Fault diagnosis in switched‐linear systems by emulation of behavioral models on FPGA: A case study of current‐mode buck converter

Abstract

AbstractThis paper presents an Field‐Programmable Gate Array (FPGA)‐based fault emulation and detection framework for switched‐linear systems commonly encountered in power electronics. The proposed framework exploits high‐level behavioral modeling that maps analog functionality into fixed‐point architectures supported by FPGAs. This work is mainly concerned with modeling and validation of effectiveness of a fault diagnoser of a power converter much before its fabrication. The proposed concept of fault diagnosis at presilicon stage overcomes several reliability issues in power electronic systems and enables design and development of test resources, verification of test bed, and interconnecting circuitry at an early stage of the design.
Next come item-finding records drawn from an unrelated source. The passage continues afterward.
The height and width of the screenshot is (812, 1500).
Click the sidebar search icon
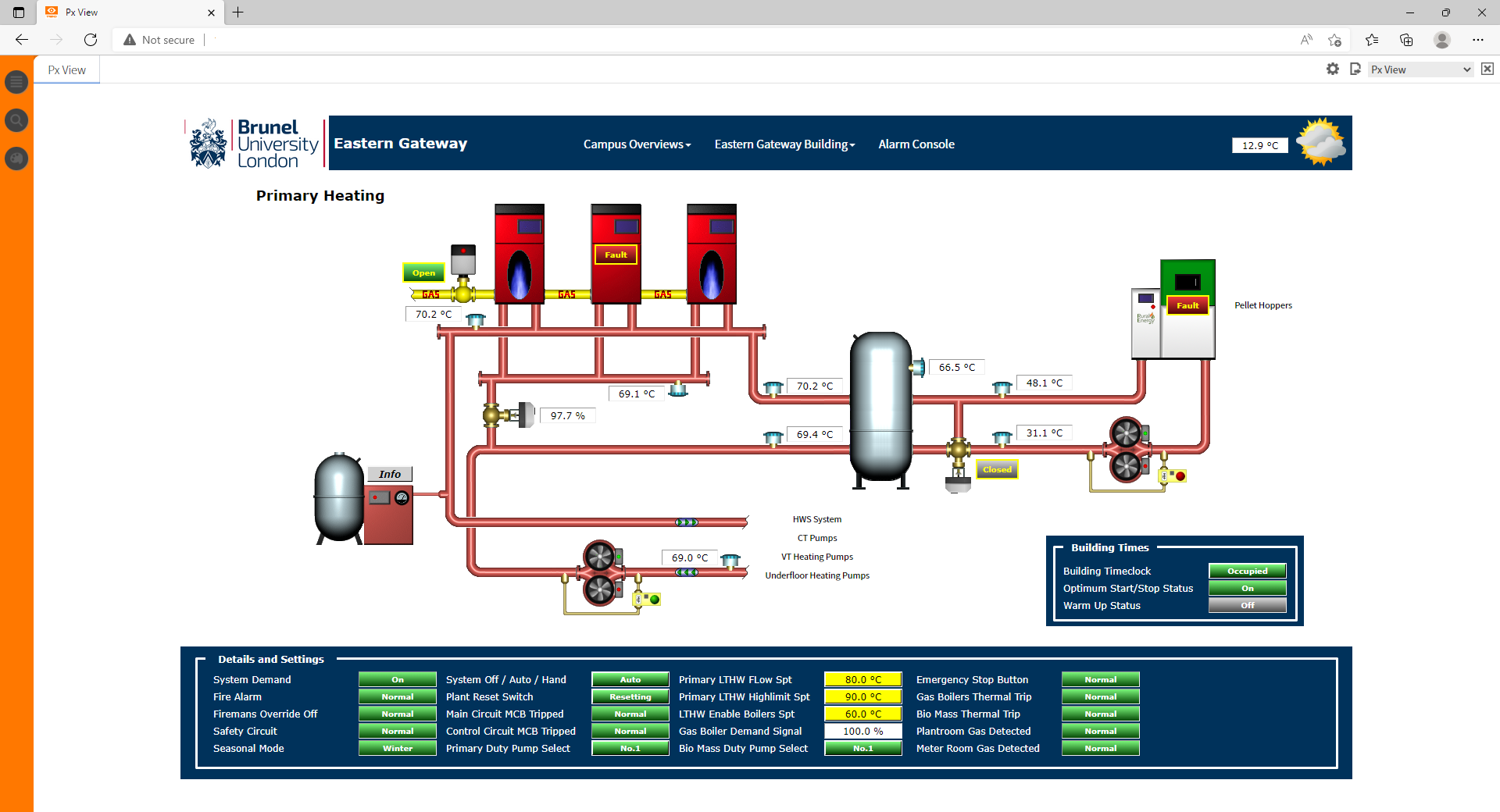coord(16,120)
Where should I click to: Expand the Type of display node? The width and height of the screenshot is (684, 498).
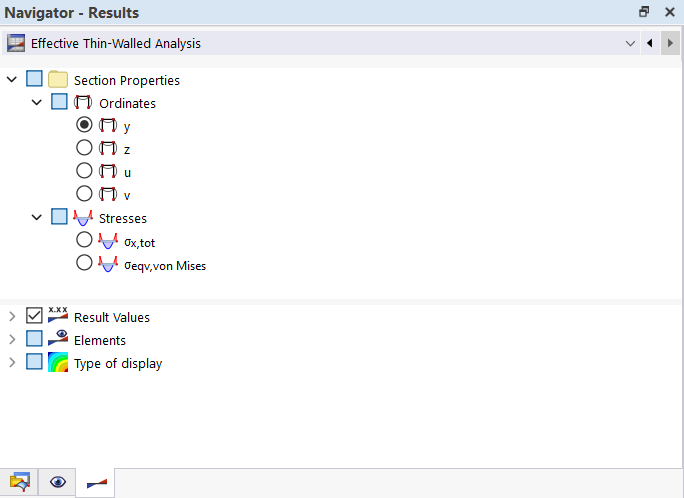pyautogui.click(x=12, y=362)
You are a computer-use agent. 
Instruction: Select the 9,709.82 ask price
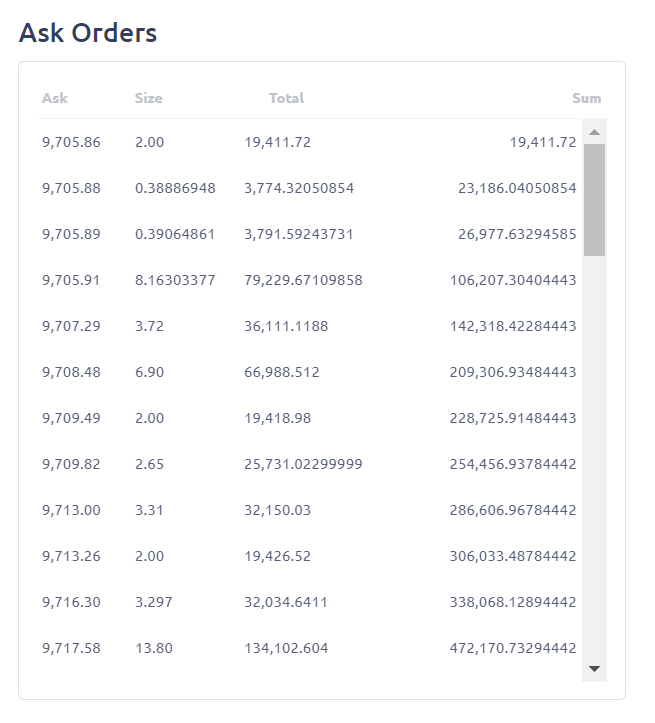pyautogui.click(x=71, y=464)
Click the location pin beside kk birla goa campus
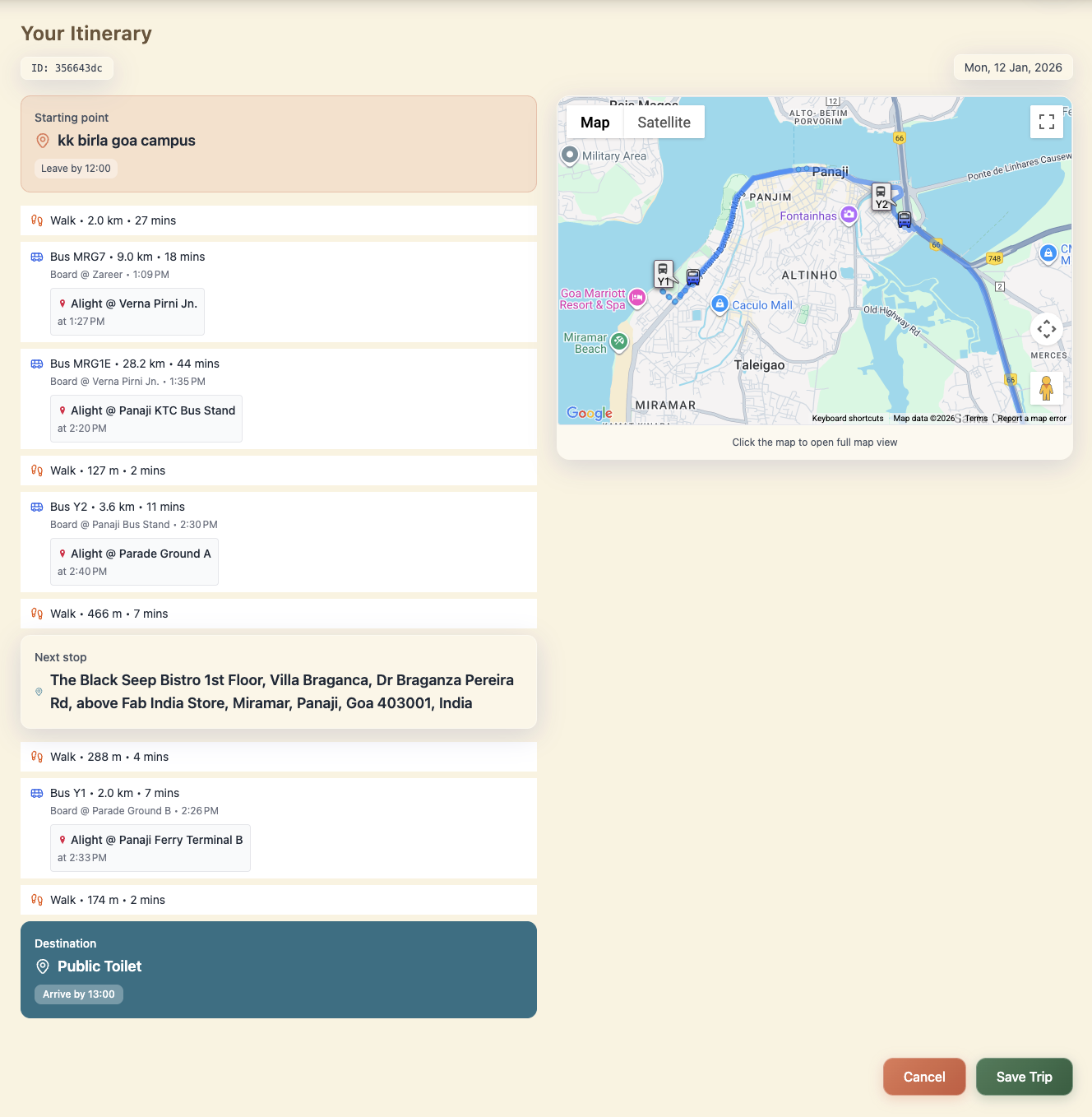The width and height of the screenshot is (1092, 1117). (x=42, y=140)
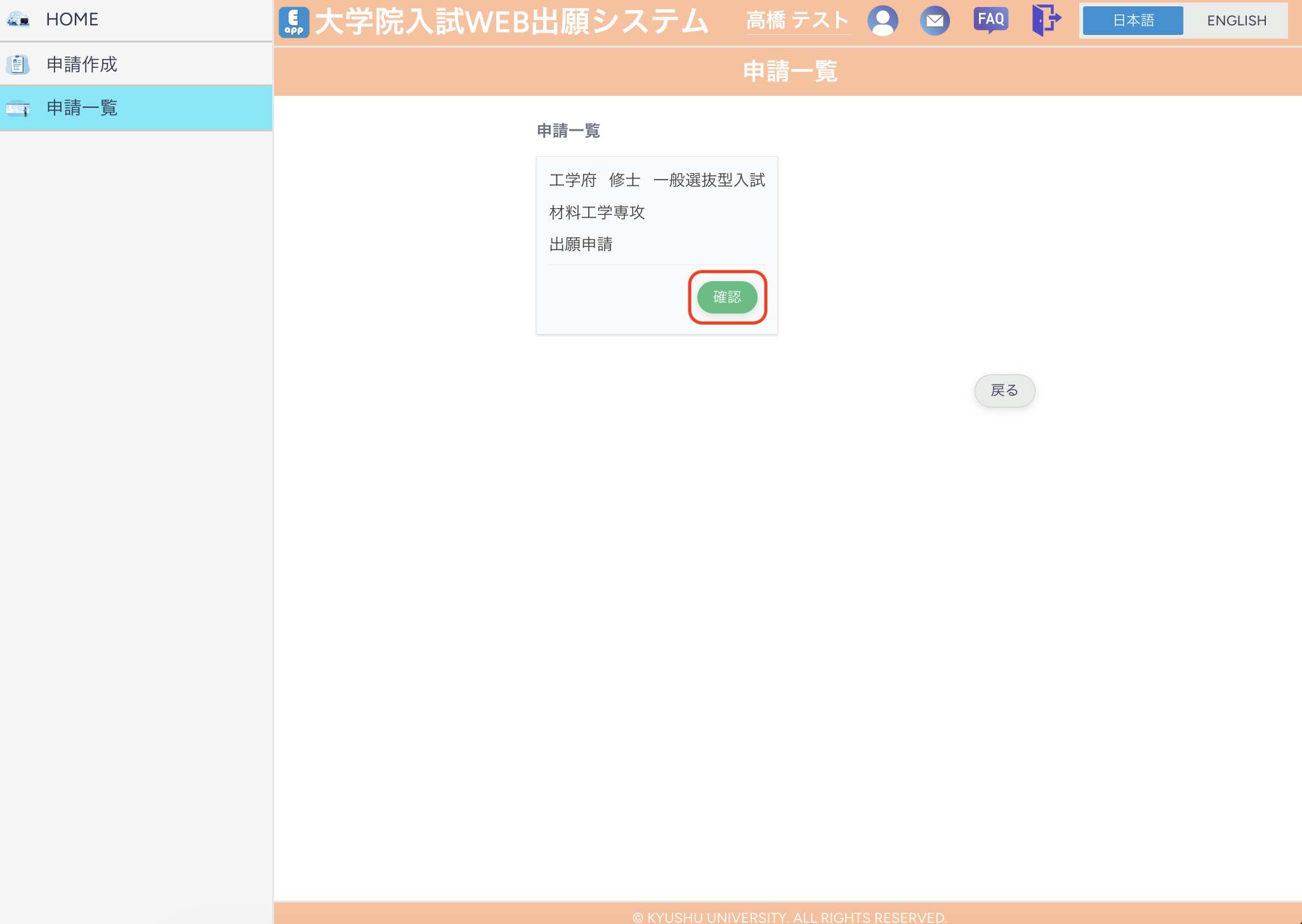Click the 出願申請 label in card
The image size is (1302, 924).
click(x=581, y=244)
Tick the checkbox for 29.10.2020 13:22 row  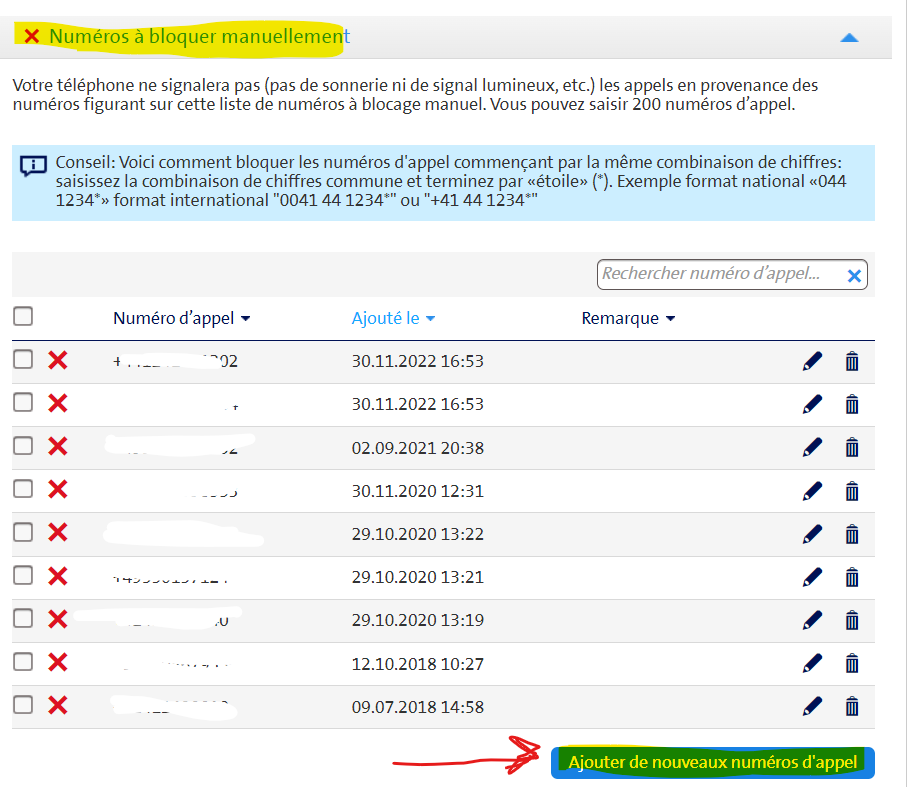(x=23, y=532)
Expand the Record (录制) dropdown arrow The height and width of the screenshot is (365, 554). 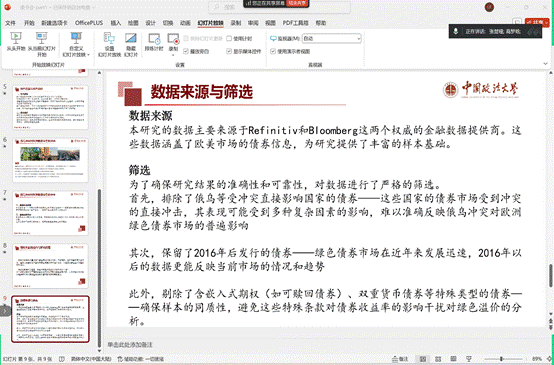[173, 55]
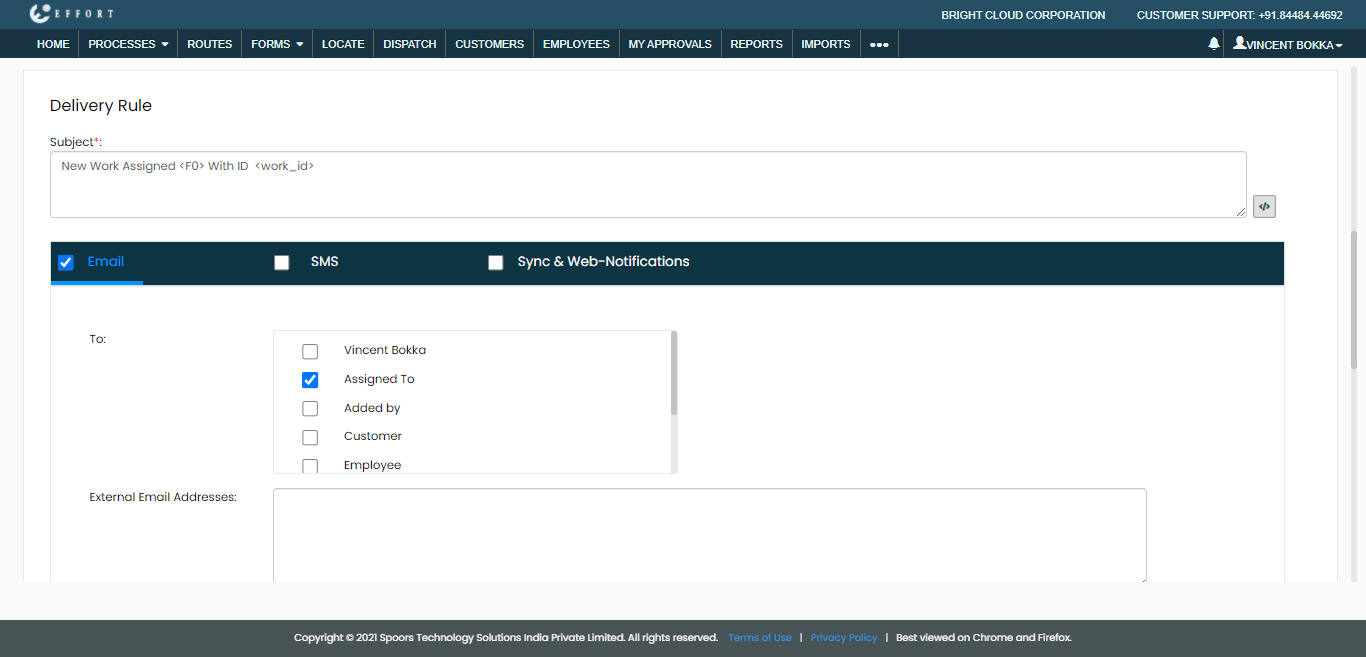Click the notification bell icon
This screenshot has width=1366, height=657.
pyautogui.click(x=1214, y=44)
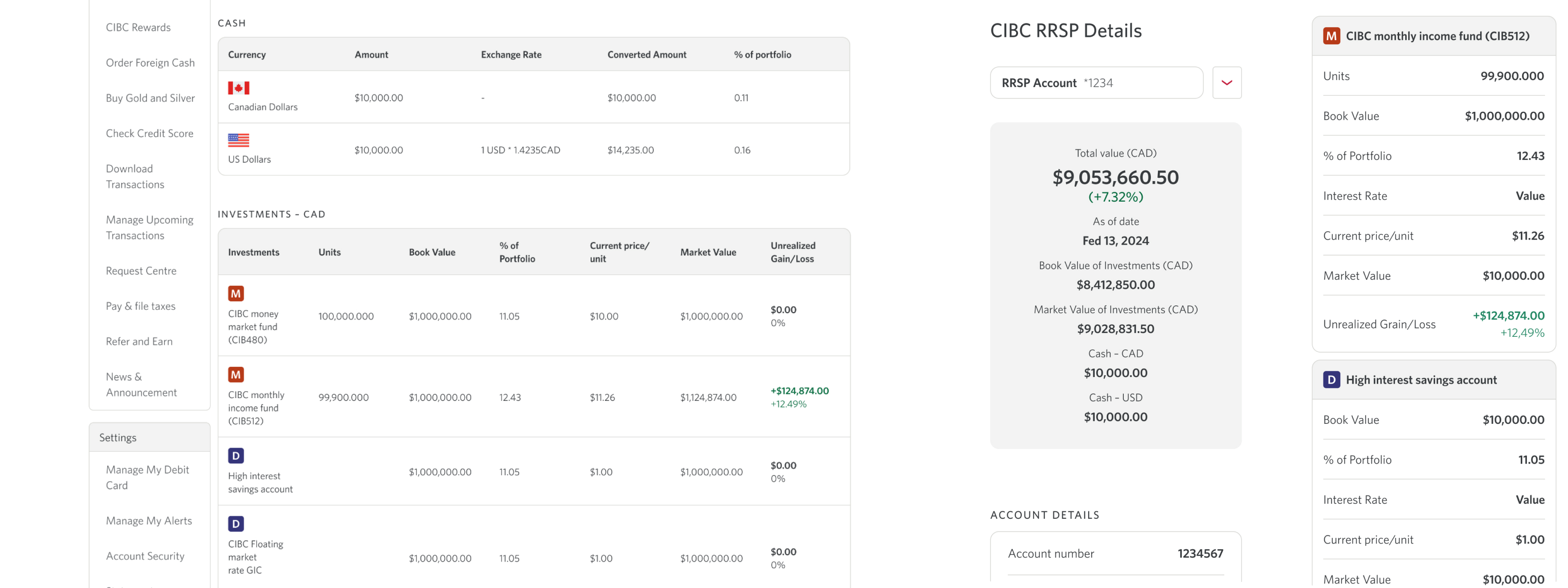This screenshot has width=1568, height=588.
Task: Click M badge for CIBC monthly income fund row
Action: coord(236,375)
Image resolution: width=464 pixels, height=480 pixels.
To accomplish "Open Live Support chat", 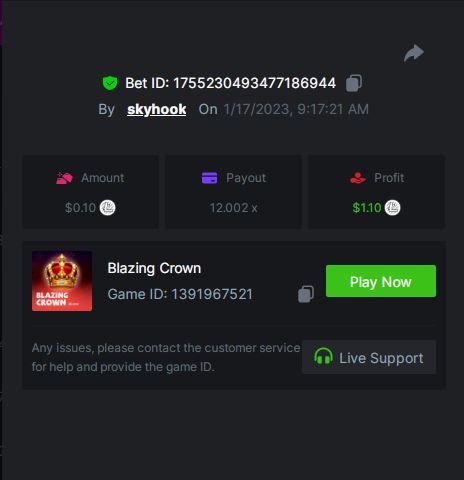I will [369, 357].
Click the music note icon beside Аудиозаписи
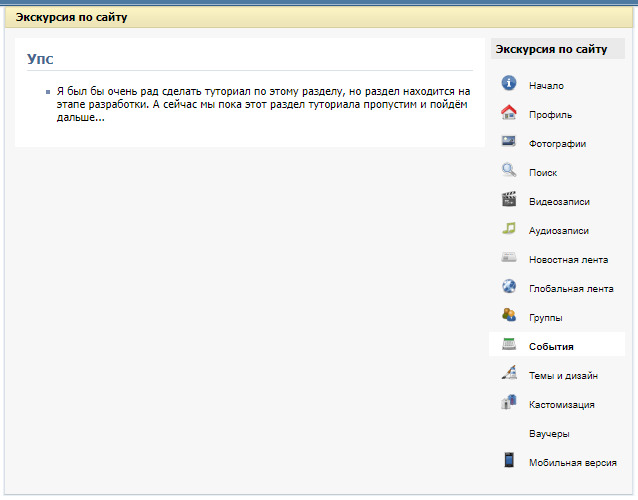This screenshot has width=638, height=500. tap(508, 229)
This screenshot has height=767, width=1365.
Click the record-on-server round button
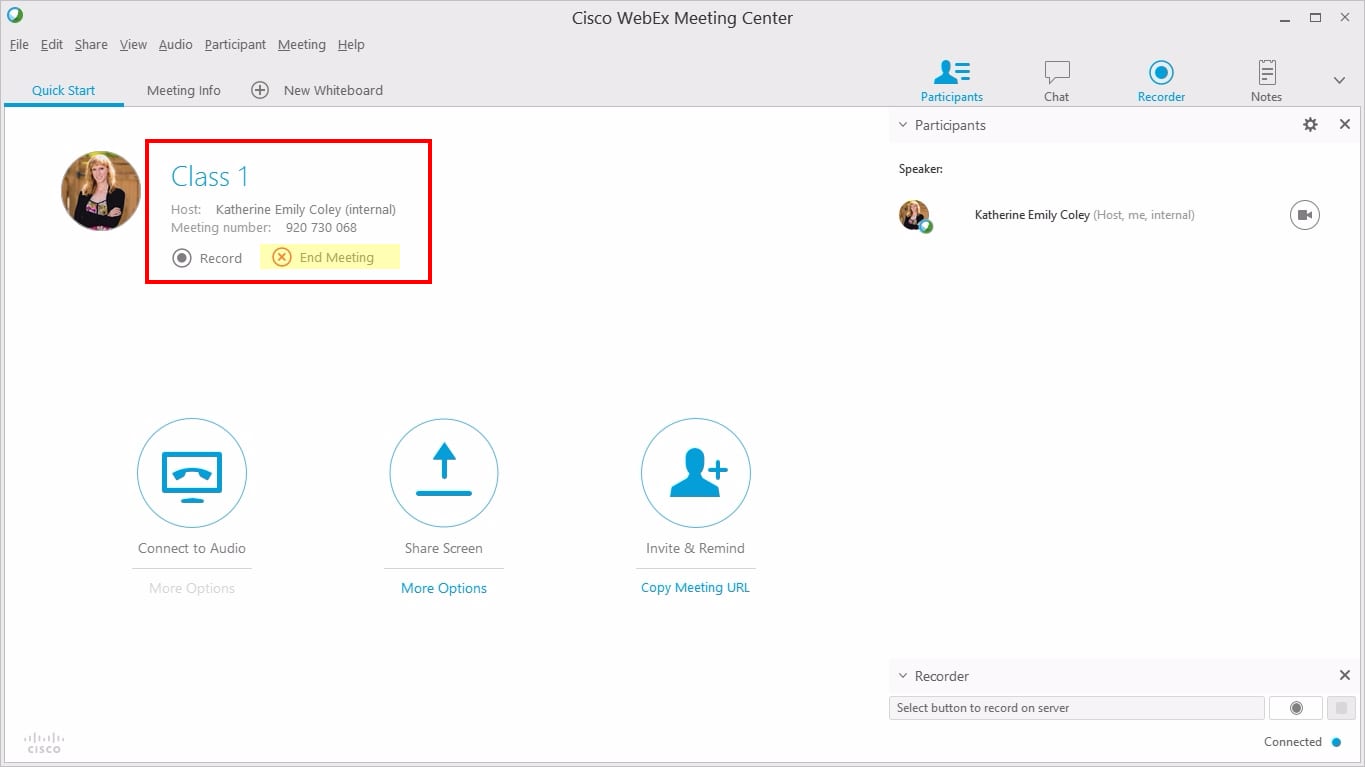coord(1295,707)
To illustrate applicability of this environment, well‐accepted fault events including hard and soft faults are emulated with the help of a nonideal model of a buck converter and a piecewise linear detection filter, which follow an observer‐based residual generation for fault detection. The paper also shows that the proposed method is equally applicable for detection of faults under unstable operation of the converter. The effectiveness of the proposed framework is evaluated through FPGA‐based simulation (or “emulation”) of a peak‐current‐mode–controlled buck‐type switching converter implemented on Xilinx Kintex‐7 FPGA in MATLAB/Simulink environment with Xilinx System Generator support. To the best of our knowledge, fault diagnosis in power converter by emulation of its nonideal model on FPGA is attempted for the first time in the literature. Experimental results show that power converter faults can be easily detected by monitoring detection filter residuals while some of the faults can be precisely identified.